"Innocence of Muslims" described as likely "psyop" - KSLA News 12 Shreveport, Louisiana News Weather & Sports

"Innocence of Muslims" described as likely "psyop"

Image from the movie "Innocence of Muslims" Image from the movie "Innocence of Muslims"
Image of Muslims in protest Image of Muslims in protest

Widespread protests broke out in various parts of the Middle East about the obscure film, "Innocence of Muslims."  Some observers suspect that this anti-Muslim film has all the earmarks of a "PsyOp," or 'Psychological Operation' aimed at stirring up conflict between Muslims and Americans.  And a local Muslim chaplain whole-heartedly agrees that larger forces may be at work through this film.
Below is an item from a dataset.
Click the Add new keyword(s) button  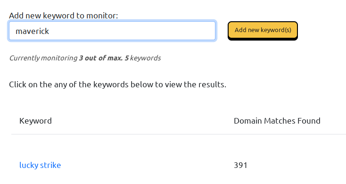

The low-budget film, seen on YouTube, portrays the Prophet Mohammed as a bumbling adulterer and murderer.  "Sad, I was sad why somebody would do that," said Khurshid Khan, Vice President of the Islamic Association of Greater Shreveport.
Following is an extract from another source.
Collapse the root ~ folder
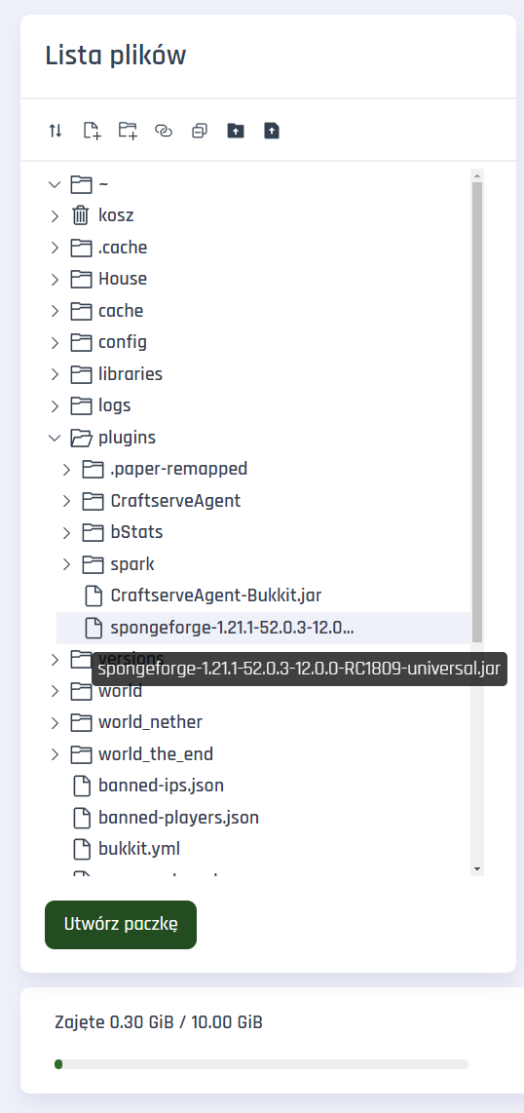This screenshot has height=1113, width=524. coord(55,184)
"Being a Muslim chaplain I would not be blasphemous about anybody," added Khan, who said Muslims do not ridicule other faiths.  Khan also said people of his faith take the Koran, the Prophet Mohammed and Allah very, very seriously.  "So when somebody says something like that people just go out of their minds...and they will protect Koran and Prophet Mohammed at any cost."

That 'cost' translated into violence overseas, which Khan sees as a very likely orchestrated conspiracy to agitate the Muslim world against America, where the movie was made.  "Is there some other country or countries?  They are playing some games.  What they want to do is to get the United States fighting with the Muslims so they can have political gains."

Khan does 'not' name Israel as the country behind what he sees as psychological warfare against the Muslim world.  But the man supposedly behind the film described himself as an Israeli-American.  And it was reportedly financed by anti-Muslim groups in this country, which Khan sees as having one agenda:  "(To) keep the Muslims weak so they can become stronger militarily, politically, economically and all ways, you know."

The film's producer called himself Sam Bacile. In published reports, the Israeli government said it had no record of Bacile as a citizen.  But now, U.S. law enforcement officials confirm that Bacile is actually "Nakoula Basseley Nakoula," a California man and Coptic Christian who pleaded no contest to a charge of bank fraud in 2010.